TLDR; SQL is not geared around the (human) development and debugging process, DataFrames are.
The main reason is that DataFrame abstractions allow you to construct SQL statements whilst avoiding verbose and illegible nesting. The pattern of writing nested routines, commenting them out to check them, and then uncommenting them is replaced by single lines of transformation. You can naturally run things line by line in a repl (even in Spark) and view the results.
Consider the example, of adding a new transformed (string mangled column) to a table, then grouping by it and doing some aggregations. The SQL gets pretty ugly. Pandas can solve this but is missing some things when it comes to truly big data or in particular partitions (perhaps improved recently).
DataFrames should be viewed as a high-level API to SQL routines, even if with pandas they are not at all rendered to some SQL planner.
You can probably have many technical discussions around this, but I'm considering the user perspective below.
One simple reason why you may see a lot more questions around Pandas data manipulation as opposed to SQL is that to use SQL, by definition, means using a database, and a lot of use-cases these days quite simply require bits of data for 'one-and-done' tasks (from .csv, web api, etc.). In these cases loading, storing, manipulating and extracting from a database is not viable.

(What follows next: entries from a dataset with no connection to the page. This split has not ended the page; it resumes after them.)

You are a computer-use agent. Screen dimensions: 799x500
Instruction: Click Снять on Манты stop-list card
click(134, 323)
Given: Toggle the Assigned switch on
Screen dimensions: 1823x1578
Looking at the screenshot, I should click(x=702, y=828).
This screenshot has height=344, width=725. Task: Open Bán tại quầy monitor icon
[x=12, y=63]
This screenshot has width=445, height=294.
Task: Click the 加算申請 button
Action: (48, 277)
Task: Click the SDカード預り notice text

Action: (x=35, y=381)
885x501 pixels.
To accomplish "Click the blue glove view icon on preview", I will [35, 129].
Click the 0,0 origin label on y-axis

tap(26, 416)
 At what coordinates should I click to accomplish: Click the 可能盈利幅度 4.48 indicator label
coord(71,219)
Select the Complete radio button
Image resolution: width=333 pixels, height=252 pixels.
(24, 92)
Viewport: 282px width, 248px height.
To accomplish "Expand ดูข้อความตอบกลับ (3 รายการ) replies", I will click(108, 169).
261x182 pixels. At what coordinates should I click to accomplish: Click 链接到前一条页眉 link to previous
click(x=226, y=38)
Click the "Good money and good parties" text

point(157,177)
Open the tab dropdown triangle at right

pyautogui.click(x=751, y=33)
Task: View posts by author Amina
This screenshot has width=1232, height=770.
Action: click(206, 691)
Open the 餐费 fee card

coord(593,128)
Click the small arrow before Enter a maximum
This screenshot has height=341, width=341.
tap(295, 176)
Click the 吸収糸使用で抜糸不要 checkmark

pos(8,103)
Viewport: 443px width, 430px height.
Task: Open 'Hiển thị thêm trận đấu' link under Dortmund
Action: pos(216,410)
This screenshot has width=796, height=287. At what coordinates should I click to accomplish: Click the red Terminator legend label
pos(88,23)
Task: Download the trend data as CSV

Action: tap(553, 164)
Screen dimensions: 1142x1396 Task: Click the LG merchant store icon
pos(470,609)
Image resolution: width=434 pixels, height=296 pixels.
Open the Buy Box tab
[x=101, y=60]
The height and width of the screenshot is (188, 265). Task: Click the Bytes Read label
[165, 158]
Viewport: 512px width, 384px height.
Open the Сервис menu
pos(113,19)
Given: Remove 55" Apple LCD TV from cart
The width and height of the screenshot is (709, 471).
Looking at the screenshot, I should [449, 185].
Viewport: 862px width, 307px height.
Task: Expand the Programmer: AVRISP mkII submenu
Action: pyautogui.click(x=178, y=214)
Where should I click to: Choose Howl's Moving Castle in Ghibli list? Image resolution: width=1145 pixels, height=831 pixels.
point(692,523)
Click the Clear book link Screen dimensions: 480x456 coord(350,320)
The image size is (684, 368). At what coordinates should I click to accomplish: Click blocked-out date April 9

However, considering cases where the use-case may justify using either Pandas or SQL, you're certainly not wrong. If you want to do many, repetitive data manipulation tasks and persist the outputs, I'd always recommend trying to go via SQL first. From what I've seen the reason why many users, even in these cases, don't go via SQL is two-fold.
Firstly, the major advantage pandas has over SQL is that it's part of the wider Python universe, which means in one fell swoop I can load, clean, manipulate, and visualize my data (I can even execute SQL through Pandas...). The other is, quite simply, that all too many users don't know the extent of SQL's capabilities. Every beginner learns the 'extraction syntax' of SQL (SELECT, FROM, WHERE, etc.) as a means to get your data from a DB to the next place. Some may pick up some of the more advance grouping and iteration syntax. But after that there tends to be a pretty significant gulf in knowledge, until you get to the experts (DBA, Data Engineers, etc.).
tl;dr: It's often down to the use-case, convenience, or a gap in knowledge around the extent of SQL's capabilities.